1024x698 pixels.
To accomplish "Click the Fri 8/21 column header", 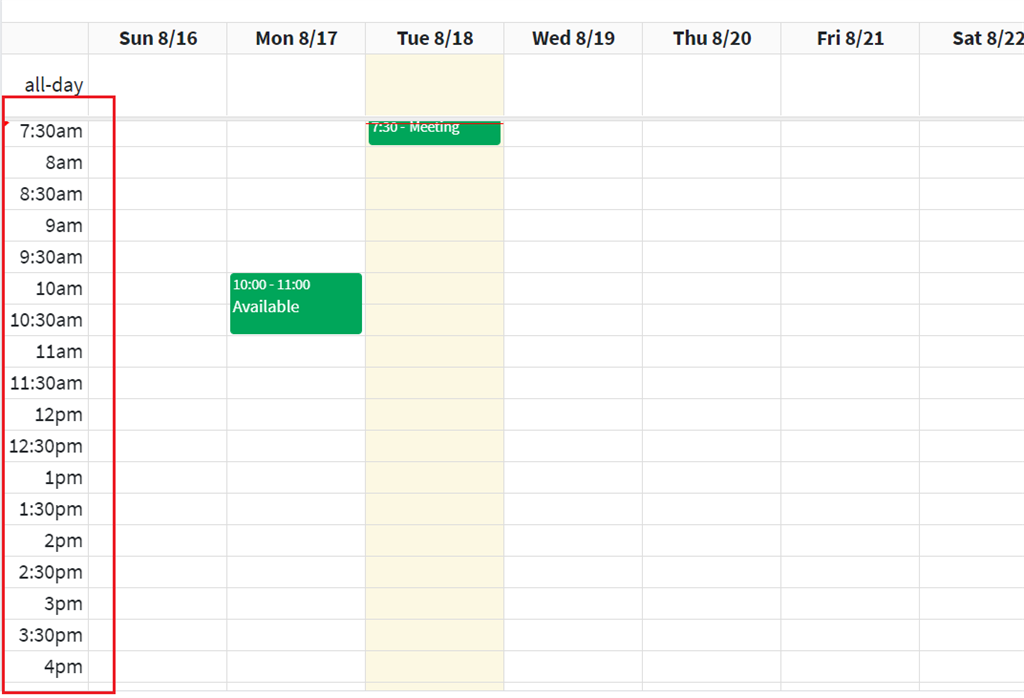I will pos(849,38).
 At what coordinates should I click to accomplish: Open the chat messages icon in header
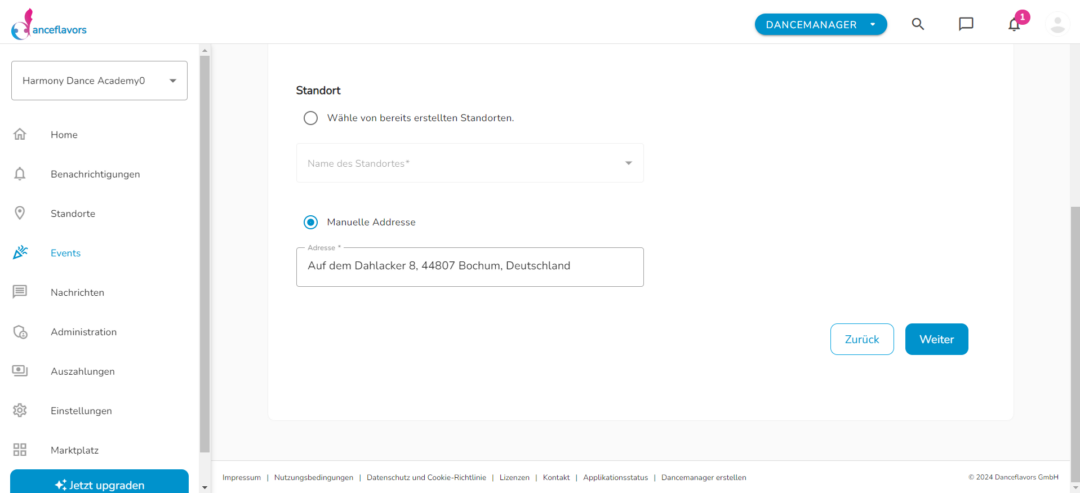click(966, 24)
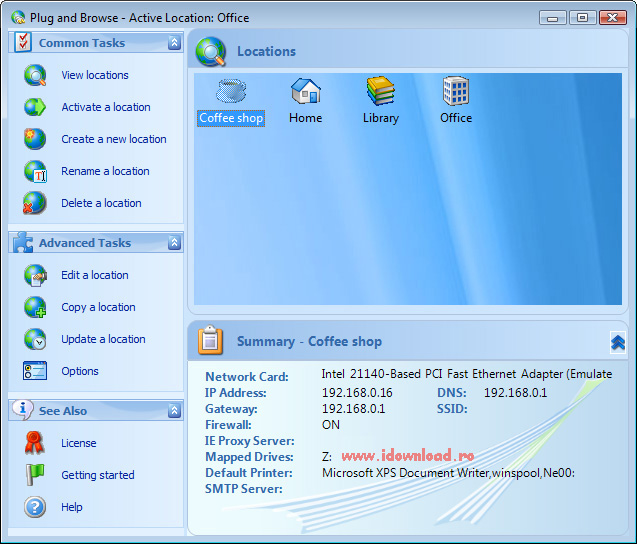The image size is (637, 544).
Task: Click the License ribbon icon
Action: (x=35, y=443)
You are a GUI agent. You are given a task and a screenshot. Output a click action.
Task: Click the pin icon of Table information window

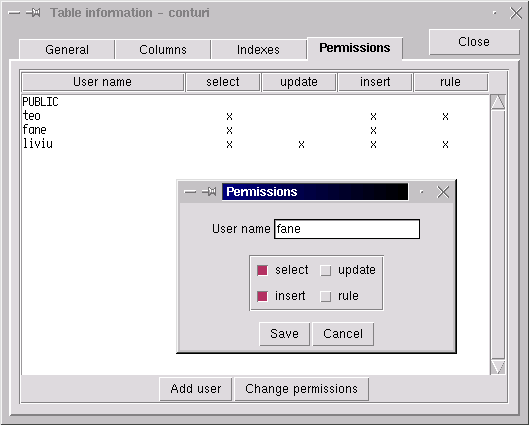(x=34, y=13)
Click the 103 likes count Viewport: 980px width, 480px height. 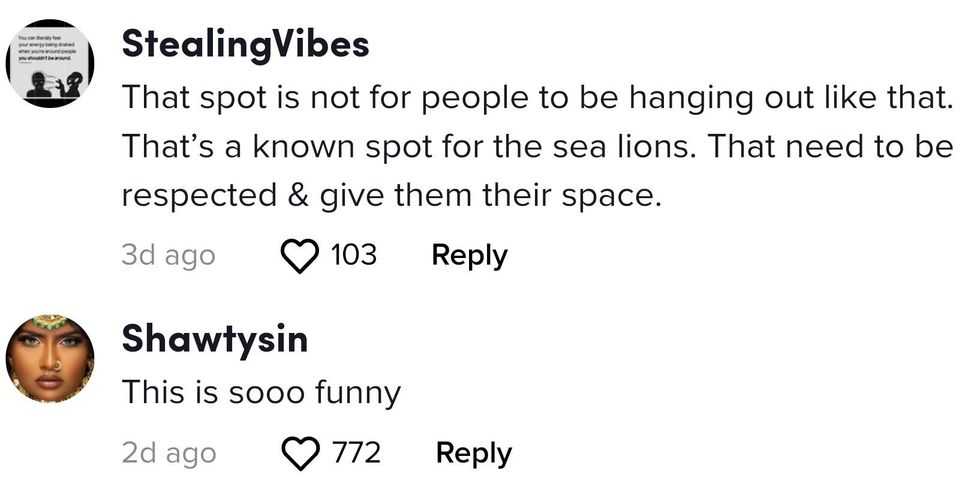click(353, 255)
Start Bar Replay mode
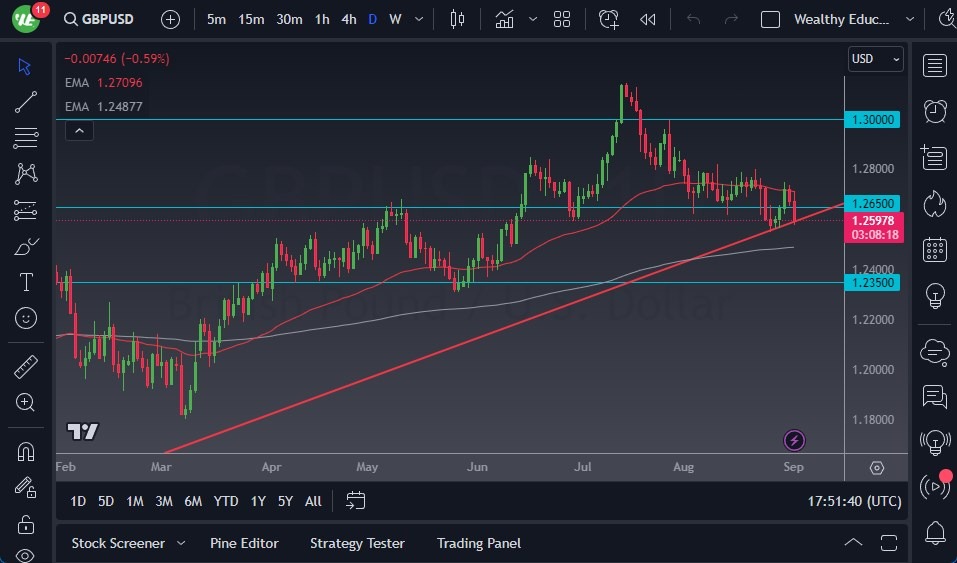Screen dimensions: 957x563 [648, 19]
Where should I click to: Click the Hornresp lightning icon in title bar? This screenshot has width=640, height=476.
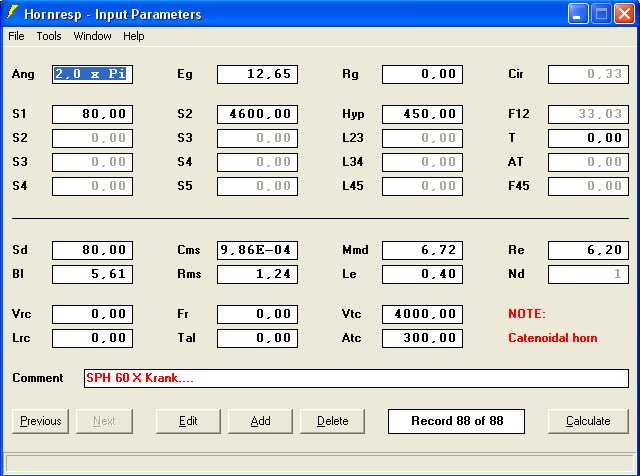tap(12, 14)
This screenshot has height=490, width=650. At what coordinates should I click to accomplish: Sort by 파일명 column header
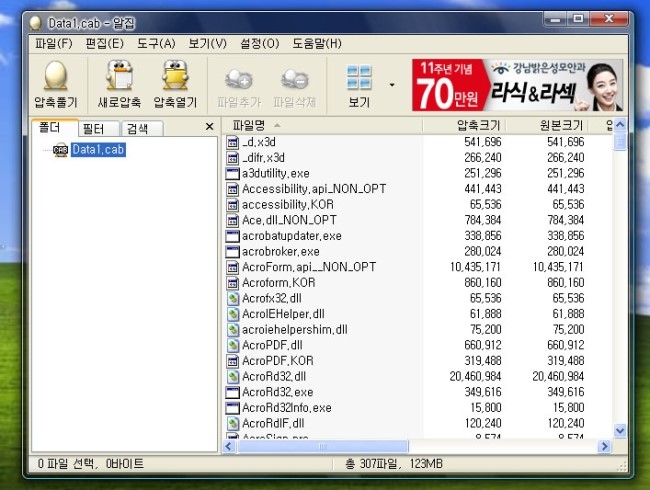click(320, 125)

-.-.-

- WHAT TO WORK ON
From the line that contains "This screenshot has height=490, width=650." down to the last line of the material above, every line must be repeated exactly, with pictures removed and both end lines included.

- YOUR RESPONSE
This screenshot has height=490, width=650. At what coordinates should I click to accomplish: Sort by 파일명 column header
click(320, 125)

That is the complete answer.